Dünya Meteoroloji Örgütü (WMO) küresel su kaynaklarına ilişkin rapor hazırladı. Söz konusu rapora göre, alışılmadık bir şekilde kuru olan alanlar arasında Güney Amerika’nın 2019’dan buy ana bölgeyi kalıcı bir kuraklığın etkilediği Rio de la Plata bölgesi de var.
Afrika’da Nijer, Volta, Nil ve Kongo gibi büyük nehirler 2021 yılında ortalamanın altında su akışına sahipti. Aynı eğilim Rusya, Batı Sibirye ve Orta Asya’nın bazı böygelerindeki nehirlerde de gözlemlendi.
Öte yandan, bazı Kuzey Amerika havzaları, Kuzey Amazon ve Güney Afrika ile Çin'in Amur nehri havzası ve kuzey Hindistan’da normalin üzerinde nehir hacimleri vardı.
Afrika'da Nijer, Volta, Nil ve Kongo gibi nehirlerin yanı sıra Rusya, Batı Sibirya ve Orta Asya’nın bazı bölgelerinde 2021’de normalin altında deşarj oldu.
WMO, 3,6 milyar insanın yılda en az bir ay suya yetersiz erişimi olduğunu, bunun 2050 yılına kadar 5 milyarın üzerine çıkmasının beklendiğini söyledi.
İklim krizi
WMO raporunda şu çarpıcı gelişmeler vurgulanıyor: “İklim değişikliğinin etkileri genellikle su aracılığıyla hissediliyor - ekonomiler, ekosistemler ve günlük hayatımızın tüm yönleri üzerinde kademeli etkilerle birlikte - daha yoğun ve sık kuraklıklar, daha aşırı sel, daha düzensiz mevsimsel yağışlar ve buzulların hızlanan erimesi!”
WMO Genel Sekreteri Prof.
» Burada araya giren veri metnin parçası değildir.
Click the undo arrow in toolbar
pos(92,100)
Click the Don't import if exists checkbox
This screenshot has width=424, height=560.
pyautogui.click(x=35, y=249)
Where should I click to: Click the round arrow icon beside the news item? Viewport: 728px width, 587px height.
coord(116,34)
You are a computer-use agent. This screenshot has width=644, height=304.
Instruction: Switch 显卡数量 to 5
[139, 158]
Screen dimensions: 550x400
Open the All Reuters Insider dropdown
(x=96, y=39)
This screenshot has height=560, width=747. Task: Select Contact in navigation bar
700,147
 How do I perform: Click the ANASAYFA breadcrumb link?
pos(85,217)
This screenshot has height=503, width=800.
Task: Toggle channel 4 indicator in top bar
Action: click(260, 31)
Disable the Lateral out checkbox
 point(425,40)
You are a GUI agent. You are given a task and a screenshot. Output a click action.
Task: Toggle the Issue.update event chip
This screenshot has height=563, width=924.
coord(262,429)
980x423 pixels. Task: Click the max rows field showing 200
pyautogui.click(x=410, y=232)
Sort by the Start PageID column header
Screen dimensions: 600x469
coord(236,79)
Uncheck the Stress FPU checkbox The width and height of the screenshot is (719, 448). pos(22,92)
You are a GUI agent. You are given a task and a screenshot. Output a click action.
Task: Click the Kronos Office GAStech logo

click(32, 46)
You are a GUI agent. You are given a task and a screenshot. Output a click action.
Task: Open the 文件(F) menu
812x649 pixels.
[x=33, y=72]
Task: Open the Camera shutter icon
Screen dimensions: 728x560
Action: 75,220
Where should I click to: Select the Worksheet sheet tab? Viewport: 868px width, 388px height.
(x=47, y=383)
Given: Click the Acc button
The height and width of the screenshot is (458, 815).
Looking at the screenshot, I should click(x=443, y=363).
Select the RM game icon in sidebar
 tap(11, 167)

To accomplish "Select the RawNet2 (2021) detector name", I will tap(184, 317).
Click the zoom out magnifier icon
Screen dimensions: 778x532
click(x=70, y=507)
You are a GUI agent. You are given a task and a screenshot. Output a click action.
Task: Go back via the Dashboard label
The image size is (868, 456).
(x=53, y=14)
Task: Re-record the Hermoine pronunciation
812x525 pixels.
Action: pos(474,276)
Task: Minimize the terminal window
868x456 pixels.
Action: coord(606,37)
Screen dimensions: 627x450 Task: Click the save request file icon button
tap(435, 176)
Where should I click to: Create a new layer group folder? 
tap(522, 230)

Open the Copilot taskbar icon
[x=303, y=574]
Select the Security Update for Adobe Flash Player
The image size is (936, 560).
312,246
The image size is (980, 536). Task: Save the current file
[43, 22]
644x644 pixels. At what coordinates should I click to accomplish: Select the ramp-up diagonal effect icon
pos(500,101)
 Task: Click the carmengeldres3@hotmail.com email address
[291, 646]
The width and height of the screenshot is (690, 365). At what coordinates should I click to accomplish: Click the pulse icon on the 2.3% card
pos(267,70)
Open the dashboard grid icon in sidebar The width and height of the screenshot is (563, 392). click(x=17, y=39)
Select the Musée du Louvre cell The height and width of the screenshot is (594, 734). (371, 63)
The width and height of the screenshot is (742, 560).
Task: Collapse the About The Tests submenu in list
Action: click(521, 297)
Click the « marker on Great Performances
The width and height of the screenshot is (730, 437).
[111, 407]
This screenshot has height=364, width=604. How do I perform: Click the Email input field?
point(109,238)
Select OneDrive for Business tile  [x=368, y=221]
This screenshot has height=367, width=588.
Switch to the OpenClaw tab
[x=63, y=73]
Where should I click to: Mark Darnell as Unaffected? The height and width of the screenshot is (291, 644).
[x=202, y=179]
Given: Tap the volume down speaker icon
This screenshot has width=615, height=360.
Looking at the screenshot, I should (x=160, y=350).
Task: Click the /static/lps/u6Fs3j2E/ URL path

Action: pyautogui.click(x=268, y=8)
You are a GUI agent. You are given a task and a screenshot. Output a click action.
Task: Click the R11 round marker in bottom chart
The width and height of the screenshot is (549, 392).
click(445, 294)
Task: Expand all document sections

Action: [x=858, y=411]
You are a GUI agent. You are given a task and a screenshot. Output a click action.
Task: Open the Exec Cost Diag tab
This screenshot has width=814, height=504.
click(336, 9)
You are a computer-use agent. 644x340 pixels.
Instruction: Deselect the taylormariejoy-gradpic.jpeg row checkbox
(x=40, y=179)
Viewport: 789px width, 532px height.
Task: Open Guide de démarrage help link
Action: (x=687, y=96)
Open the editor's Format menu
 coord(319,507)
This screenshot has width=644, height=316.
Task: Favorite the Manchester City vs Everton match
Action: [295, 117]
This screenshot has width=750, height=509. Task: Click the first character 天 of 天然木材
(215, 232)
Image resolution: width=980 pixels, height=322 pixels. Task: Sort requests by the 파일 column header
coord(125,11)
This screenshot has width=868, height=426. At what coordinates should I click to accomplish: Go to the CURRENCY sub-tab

Petteri Taalas’a göre, bu gerçek bilinmesine rağmen, tatlı su kaynaklarının dağılımı, miktarı ve kalitesindeki değişiklikler konusunda yetersiz bir anlayış var.
Taalas, “Küresel Su Kaynaklarının Durumu raporu, bu bilgi boşluğunu doldurmayı ve dünyanın farklı yerlerinde su mevcudiyeti hakkında kısa ve öz bir genel bakış sağlamayı amaçlıyor” diyerek amaçlarını anlattı ve ekledi:
“Bu, iklim adaptasyonu ve hafifletme yatırımlarının yanı sıra, Birleşmiş Milletler'in önümüzdeki beş yıl içinde sel ve kuraklık gibi tehlikelerin erken uyarılarına evrensel erişim sağlama kampanyasına bilgi sağlayacaktır”.
Su, her yerde su
Birleşmiş Milletler Su- (UN-Water) 2001 ile 2018 arasındaki tüm doğal afetlerin yüzde 74’ünün şaşırtıcı bir şekilde suyla ilgili olduğunu açıkladı.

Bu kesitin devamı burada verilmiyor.